Extracted information:
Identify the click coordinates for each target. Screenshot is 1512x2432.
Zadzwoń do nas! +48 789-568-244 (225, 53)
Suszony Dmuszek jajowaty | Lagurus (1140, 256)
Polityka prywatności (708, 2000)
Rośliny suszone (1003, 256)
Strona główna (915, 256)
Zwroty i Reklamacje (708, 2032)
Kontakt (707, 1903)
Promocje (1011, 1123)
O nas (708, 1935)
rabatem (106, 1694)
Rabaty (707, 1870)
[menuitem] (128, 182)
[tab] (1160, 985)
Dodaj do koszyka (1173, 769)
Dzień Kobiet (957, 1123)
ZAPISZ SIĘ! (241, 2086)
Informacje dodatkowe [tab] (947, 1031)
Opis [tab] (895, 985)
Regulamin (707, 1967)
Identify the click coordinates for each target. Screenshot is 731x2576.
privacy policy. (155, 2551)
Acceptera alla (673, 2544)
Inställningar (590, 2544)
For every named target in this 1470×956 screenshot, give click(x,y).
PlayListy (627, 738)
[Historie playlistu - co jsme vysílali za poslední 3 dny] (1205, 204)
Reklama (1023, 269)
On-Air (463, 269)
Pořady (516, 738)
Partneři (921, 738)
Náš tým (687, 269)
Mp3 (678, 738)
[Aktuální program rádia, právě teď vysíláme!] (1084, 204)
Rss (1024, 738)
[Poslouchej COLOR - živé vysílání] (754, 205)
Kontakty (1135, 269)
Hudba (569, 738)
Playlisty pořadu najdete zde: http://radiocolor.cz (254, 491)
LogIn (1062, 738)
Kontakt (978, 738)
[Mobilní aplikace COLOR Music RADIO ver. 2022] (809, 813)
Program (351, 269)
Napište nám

Task objective: Write out, word for word, every line from the one containing "[Historie playlistu - co" through the last line of the records above.

Response to the task:
[Historie playlistu - co jsme vysílali za poslední 3 dny] (1205, 204)
Reklama (1023, 269)
On-Air (463, 269)
Pořady (516, 738)
Partneři (921, 738)
Náš tým (687, 269)
Mp3 (678, 738)
[Aktuální program rádia, právě teď vysíláme!] (1084, 204)
Rss (1024, 738)
[Poslouchej COLOR - živé vysílání] (754, 205)
Kontakty (1135, 269)
Hudba (569, 738)
Playlisty pořadu najdete zde: http://radiocolor.cz (254, 491)
LogIn (1062, 738)
Kontakt (978, 738)
[Mobilní aplikace COLOR Music RADIO ver. 2022] (809, 813)
Program (351, 269)
Napište nám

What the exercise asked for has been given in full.